One single thing will break the siege. Remember this: TRY.”

(One weird thing - it felt quite odd that pretty much everyone has a British accent. Why do Bix and Cassian somehow not have English or Irish (Fiona Shaw is mostly using her own accent) accents? What does having an English accent mean - sure, if you’re an Imperial, it makes sense, but otherwise, does it mean that the people of Ferrix or the prisoners on Narkina are somehow more privileged Imperial citizens than Han Solo or Lando Calrissian? I know the Doylist reason - it’s filmed in Pinewood - but I think it would have made more sense if everyone in Ferrix had Mexican accents and otherwise everyone else had mostly American accents.)
 


What does having an English accent mean - sure, if you’re an Imperial, it makes sense
It mean, I don't think it would, personally.

The Empire has existed at the point A New Hope happens for what, 19 years? It surely wouldn't make much Watsonian sense for an accent to be specific to "Imperials" at that point? Doylistly you could use to "mark out" Imperials but I think you're focusing Watsonian, right?

▶ TASK DETAILS:
Please list every kind of accent named in the accent discussion, using the word it gives for each. You won't need the rows for anything here.

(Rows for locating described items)
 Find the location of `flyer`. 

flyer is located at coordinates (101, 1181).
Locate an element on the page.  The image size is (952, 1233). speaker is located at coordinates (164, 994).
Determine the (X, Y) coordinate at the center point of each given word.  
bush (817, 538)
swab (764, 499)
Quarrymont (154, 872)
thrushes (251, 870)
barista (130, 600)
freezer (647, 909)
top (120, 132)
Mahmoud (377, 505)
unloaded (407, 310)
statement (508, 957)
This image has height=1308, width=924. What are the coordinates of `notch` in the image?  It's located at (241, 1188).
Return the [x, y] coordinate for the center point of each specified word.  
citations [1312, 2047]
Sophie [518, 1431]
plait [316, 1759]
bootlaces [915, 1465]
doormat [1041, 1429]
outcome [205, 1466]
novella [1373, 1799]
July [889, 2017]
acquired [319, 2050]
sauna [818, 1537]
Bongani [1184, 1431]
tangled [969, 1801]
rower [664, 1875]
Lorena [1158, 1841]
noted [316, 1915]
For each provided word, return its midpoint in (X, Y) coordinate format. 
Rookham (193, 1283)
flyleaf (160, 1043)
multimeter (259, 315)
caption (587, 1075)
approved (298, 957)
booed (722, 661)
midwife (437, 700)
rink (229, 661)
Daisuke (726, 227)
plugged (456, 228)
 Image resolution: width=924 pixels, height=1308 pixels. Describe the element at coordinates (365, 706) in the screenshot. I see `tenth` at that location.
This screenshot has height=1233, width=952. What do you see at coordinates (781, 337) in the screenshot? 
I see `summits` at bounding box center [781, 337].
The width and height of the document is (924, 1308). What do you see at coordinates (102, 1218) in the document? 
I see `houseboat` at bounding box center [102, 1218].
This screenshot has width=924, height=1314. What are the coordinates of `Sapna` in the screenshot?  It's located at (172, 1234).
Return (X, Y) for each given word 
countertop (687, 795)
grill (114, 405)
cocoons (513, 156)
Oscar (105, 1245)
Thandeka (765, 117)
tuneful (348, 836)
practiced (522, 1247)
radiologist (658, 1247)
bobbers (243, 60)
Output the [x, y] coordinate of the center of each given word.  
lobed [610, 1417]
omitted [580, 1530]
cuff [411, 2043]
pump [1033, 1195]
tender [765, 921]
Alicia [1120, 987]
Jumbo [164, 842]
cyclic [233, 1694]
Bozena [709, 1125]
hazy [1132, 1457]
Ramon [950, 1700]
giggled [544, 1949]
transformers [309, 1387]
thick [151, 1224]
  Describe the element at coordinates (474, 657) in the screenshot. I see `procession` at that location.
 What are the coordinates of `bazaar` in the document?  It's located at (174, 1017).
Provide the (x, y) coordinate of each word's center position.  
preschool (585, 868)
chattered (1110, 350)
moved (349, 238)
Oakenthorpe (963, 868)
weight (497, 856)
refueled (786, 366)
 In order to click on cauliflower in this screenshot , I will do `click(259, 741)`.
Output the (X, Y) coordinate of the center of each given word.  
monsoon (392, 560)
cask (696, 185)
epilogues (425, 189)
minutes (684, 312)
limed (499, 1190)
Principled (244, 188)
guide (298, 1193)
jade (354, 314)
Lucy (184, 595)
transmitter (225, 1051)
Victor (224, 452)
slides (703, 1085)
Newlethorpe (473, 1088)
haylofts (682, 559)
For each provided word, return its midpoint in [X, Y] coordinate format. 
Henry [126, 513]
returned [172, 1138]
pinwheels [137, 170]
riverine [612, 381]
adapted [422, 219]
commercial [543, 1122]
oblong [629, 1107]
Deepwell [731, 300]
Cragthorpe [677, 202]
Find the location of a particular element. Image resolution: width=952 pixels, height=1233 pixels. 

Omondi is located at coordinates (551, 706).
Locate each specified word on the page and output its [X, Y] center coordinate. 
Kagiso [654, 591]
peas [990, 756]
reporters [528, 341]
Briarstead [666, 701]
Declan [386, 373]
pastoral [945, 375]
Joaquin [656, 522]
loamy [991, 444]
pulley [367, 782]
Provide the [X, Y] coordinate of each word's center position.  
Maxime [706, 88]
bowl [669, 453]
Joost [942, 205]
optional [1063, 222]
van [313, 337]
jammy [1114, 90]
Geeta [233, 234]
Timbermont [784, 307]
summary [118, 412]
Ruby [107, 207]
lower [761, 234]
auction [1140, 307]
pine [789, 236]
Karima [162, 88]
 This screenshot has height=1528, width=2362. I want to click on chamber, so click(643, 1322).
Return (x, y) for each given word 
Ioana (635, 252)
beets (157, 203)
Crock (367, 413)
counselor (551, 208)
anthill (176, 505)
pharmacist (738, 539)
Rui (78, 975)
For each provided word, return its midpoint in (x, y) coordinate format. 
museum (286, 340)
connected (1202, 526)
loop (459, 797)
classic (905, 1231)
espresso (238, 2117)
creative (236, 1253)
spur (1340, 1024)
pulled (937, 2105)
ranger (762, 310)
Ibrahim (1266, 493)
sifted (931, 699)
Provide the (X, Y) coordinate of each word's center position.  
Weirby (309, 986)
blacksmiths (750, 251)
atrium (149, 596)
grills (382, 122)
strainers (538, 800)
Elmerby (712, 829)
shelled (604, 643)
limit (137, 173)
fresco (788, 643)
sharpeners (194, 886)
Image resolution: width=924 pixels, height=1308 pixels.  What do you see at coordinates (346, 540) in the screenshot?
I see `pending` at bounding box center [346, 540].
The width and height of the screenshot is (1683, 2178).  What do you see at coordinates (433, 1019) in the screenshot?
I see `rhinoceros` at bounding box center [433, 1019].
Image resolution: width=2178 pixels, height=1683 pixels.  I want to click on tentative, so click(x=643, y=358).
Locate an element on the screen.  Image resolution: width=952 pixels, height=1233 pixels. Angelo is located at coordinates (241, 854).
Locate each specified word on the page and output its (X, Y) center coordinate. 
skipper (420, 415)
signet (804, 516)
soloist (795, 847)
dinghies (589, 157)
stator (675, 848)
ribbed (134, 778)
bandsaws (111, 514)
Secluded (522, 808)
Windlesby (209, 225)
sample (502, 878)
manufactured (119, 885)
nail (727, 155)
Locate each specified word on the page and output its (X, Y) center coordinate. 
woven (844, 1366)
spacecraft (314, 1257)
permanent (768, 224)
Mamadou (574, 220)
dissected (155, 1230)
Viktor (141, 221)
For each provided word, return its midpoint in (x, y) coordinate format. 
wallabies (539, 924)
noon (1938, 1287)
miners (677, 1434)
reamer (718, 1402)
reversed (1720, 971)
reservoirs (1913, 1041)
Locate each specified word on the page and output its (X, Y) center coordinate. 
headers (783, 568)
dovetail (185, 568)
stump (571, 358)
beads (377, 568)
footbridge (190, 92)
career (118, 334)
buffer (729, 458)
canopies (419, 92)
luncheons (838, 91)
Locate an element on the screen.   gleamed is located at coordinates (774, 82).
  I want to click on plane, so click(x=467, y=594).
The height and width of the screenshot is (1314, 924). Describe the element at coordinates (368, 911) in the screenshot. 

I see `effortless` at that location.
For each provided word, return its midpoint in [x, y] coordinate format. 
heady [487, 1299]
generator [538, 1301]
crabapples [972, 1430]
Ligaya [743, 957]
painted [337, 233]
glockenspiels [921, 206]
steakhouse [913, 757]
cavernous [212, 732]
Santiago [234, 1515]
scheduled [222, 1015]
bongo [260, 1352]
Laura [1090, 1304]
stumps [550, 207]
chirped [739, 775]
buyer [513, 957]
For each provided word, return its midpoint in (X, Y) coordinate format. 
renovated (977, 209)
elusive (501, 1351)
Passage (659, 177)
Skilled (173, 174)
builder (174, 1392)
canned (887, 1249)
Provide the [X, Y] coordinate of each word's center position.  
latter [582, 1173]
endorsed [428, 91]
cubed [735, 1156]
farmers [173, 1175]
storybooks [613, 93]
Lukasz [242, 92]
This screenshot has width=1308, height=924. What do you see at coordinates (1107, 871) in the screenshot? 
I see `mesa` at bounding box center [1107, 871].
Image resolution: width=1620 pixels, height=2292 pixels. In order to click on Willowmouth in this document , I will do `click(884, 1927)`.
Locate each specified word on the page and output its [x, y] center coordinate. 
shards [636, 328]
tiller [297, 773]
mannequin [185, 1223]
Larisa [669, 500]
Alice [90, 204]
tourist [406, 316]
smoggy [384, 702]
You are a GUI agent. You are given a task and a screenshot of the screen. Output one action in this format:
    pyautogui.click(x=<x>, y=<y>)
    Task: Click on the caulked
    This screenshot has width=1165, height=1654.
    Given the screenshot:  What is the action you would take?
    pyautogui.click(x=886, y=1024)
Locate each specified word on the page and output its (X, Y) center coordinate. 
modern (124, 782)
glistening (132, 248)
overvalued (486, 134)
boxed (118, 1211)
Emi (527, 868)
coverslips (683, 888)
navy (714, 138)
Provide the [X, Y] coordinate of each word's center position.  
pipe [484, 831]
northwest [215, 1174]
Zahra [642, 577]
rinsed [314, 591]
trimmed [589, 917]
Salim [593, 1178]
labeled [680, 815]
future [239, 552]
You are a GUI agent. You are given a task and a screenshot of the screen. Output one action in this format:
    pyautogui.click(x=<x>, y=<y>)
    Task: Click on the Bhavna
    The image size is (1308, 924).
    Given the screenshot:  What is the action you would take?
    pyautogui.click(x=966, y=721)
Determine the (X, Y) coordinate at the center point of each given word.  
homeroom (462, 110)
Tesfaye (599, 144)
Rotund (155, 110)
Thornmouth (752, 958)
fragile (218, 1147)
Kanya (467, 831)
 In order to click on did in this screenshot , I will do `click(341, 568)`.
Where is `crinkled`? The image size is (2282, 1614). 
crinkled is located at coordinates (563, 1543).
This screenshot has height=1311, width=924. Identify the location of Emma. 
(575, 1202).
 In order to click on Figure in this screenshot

▶ THE REPLY:
British, English, Irish, Mexican, American